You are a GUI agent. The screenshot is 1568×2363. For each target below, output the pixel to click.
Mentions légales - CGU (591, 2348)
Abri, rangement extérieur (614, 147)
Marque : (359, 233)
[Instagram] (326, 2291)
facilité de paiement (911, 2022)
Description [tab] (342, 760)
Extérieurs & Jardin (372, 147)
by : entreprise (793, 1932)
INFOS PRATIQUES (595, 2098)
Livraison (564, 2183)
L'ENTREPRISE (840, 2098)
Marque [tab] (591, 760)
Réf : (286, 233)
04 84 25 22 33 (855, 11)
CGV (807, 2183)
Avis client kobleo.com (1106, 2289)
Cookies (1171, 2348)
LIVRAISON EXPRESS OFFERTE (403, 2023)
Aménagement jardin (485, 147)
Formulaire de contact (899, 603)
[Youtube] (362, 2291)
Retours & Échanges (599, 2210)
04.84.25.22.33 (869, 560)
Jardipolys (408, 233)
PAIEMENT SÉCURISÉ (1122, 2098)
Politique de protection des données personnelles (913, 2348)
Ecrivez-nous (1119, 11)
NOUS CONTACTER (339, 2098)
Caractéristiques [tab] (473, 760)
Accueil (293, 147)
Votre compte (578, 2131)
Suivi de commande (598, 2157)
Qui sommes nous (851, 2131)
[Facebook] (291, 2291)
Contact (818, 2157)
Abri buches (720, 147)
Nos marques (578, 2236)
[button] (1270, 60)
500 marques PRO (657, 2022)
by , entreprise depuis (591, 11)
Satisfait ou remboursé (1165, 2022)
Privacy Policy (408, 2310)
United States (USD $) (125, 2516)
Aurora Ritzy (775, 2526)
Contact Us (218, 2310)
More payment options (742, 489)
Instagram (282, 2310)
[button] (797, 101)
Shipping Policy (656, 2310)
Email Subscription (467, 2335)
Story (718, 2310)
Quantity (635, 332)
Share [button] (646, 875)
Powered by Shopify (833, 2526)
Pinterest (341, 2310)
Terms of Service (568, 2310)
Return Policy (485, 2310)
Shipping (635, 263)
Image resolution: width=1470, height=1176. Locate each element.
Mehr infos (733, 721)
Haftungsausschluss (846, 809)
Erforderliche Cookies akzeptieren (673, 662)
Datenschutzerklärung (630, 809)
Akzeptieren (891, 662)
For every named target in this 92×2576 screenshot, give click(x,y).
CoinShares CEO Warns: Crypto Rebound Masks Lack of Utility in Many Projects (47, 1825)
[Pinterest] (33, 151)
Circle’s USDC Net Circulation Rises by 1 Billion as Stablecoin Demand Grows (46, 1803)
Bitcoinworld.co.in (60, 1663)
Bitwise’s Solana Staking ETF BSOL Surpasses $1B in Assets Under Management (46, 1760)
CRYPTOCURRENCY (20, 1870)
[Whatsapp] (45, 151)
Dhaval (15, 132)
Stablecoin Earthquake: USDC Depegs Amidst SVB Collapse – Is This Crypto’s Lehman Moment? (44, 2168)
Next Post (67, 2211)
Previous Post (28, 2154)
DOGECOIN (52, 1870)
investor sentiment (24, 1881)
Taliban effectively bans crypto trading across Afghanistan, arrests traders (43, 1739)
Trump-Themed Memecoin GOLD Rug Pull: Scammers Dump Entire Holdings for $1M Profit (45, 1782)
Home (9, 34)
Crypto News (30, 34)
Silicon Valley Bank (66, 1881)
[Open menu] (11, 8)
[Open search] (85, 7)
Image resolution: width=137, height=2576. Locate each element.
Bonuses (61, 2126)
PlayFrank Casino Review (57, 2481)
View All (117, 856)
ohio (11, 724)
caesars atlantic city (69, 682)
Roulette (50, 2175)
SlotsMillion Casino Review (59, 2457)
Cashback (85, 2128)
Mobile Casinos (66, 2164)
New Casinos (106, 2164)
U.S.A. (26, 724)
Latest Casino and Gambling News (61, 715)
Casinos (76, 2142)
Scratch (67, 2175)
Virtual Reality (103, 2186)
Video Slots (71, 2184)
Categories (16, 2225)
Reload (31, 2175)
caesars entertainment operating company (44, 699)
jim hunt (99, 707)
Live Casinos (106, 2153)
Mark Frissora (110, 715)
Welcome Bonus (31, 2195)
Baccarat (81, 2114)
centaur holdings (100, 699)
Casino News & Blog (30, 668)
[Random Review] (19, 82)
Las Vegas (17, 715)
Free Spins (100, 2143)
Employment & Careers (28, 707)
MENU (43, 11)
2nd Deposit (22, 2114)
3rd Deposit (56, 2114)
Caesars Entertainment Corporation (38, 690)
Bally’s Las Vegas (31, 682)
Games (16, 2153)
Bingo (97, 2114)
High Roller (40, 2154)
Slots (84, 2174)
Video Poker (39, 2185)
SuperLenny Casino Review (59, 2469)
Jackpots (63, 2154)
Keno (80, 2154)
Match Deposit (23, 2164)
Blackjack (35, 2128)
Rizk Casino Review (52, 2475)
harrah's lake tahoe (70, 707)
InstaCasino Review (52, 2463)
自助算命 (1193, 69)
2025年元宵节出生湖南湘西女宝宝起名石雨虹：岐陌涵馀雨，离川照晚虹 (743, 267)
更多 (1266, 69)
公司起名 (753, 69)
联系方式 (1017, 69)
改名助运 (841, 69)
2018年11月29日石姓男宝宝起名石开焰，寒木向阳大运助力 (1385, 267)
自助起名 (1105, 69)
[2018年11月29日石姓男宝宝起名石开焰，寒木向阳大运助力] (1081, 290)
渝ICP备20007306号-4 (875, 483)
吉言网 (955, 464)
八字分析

________________

EXERCISE DESCRIPTION:
In the listing above, please copy exactly the lines from the first through the one that contains "[Youtube] (362, 2291)", and no others.

ANSWER TO THE EXERCISE:
You are a GUI agent. The screenshot is 1568×2363. For each target below, output the pixel to click.
Mentions légales - CGU (591, 2348)
Abri, rangement extérieur (614, 147)
Marque : (359, 233)
[Instagram] (326, 2291)
facilité de paiement (911, 2022)
Description [tab] (342, 760)
Extérieurs & Jardin (372, 147)
by : entreprise (793, 1932)
INFOS PRATIQUES (595, 2098)
Livraison (564, 2183)
L'ENTREPRISE (840, 2098)
Marque [tab] (591, 760)
Réf : (286, 233)
04 84 25 22 33 (855, 11)
CGV (807, 2183)
Avis client kobleo.com (1106, 2289)
Cookies (1171, 2348)
LIVRAISON EXPRESS OFFERTE (403, 2023)
Aménagement jardin (485, 147)
Formulaire de contact (899, 603)
[Youtube] (362, 2291)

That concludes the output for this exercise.